Raising public awareness has always been a key tool of successful public health campaigns, from pointing out the health risks of smoking, to underscoring the effectiveness of vaccines. When it comes to gun violence prevention, one of the biggest barriers to change may be the widespread sense that it’s a problem too stubborn and intractable to ever fix.

That’s one of the reasons for the $1 million grant from Cal Wellness to The Guardian to support “solutions-focused” reporting. As an example of this work, see The Guardian series “Guns and Lies.”

“There are really impactful strategic solutions being developed and implemented on the ground by community organizations, partnerships, government and others to drive toward that North Star of ending gun violence,” Johnson said. “The more we can lift up and amplify the narrative of what it takes to solve this crisis, the more we get to a place where we can make an impact as our policies begin to better align with the needs we’re seeing.”

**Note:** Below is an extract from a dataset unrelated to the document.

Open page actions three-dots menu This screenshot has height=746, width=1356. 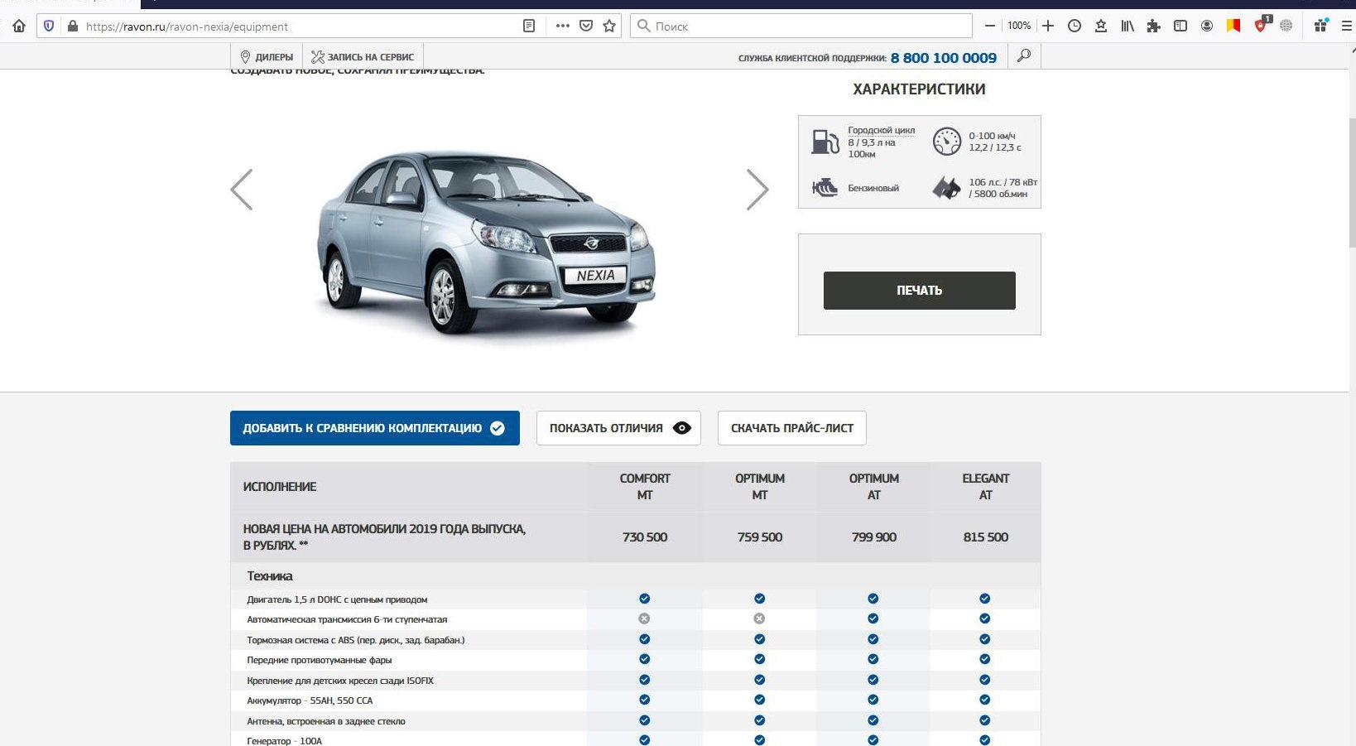[562, 26]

A bigger bang for your buck

The California Endowment, the largest private health foundation in the state, with assets of over $3 billion, has addressed gun violence as a public health issue for a long time. “We have a broad definition of health; we don’t consider it merely the absence of disease,” said Anthony Iton, senior vice president of programs and partnerships. “We take the same approach to violence prevention: We don’t see guns as the sole driver of violence. Clearly, guns greatly exacerbate the level of injury and the efficiency of violence. But we see it as a much larger and more complex problem and we are focused on root causes.”

To get to the root causes of violence, the foundation works to improve the lives of young people and strengthen the communities where they grow up. One way it does this is by investing in community resources that keep young people engaged and off the streets.

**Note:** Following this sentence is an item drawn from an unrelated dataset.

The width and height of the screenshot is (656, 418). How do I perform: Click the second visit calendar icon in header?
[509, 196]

Iton points out that in California, tax cuts triggered by Proposition 13 have drained local budgets, slashing youth sports and recreational programs and summer opportunities for young people. “The available resources for localities to fund healthy youth development have been dramatically curtailed over the past several decades, and we consider that to be a root cause of violence,” he said. “We know that kids that meet healthy developmental milestones and have resources in their lives that support healthy development are substantially less likely to engage with the criminal justice system, to engage in the child welfare system, to engage in a variety of different systems that are associated with adverse outcomes.”

Along with local youth programs, the California Endowment supports community violence intervention strategies (it is part of the Biden administration’s Community Violence Intervention collaborative, as IP has reported). It also supports organizations that provide job training and employment opportunities, and programs that promote community cohesion by creating opportunities for social gatherings and events. 

“Forgive the use of the term, but there’s no silver bullet to gun violence,” Iton said. “A public health approach involves a constellation of strategies. We are really focused on trying to enhance the healthy youth development infrastructure, in part by reinvesting resources that are currently being spent downstream on criminal justice and law enforcement, and shifting some of those resources to upstream investment and community-level prevention.” Cal Endowment calls this approach “justice reinvestment.” 

“It gets back to that youth development infrastructure: As a society, we’ve moved money away from prevention into interdiction and law enforcement, and that has a consequences,” Iton said. “Just like in our health system, where we spend our money on treating people in the emergency room and the ICU, and move those resources away from prevention. At the community level, there are consequences when you try to manage issues downstream without investing in prevention upstream. Our whole philosophy is to move resources from downstream to upstream. Because upstream you get a much bigger bang for your buck.”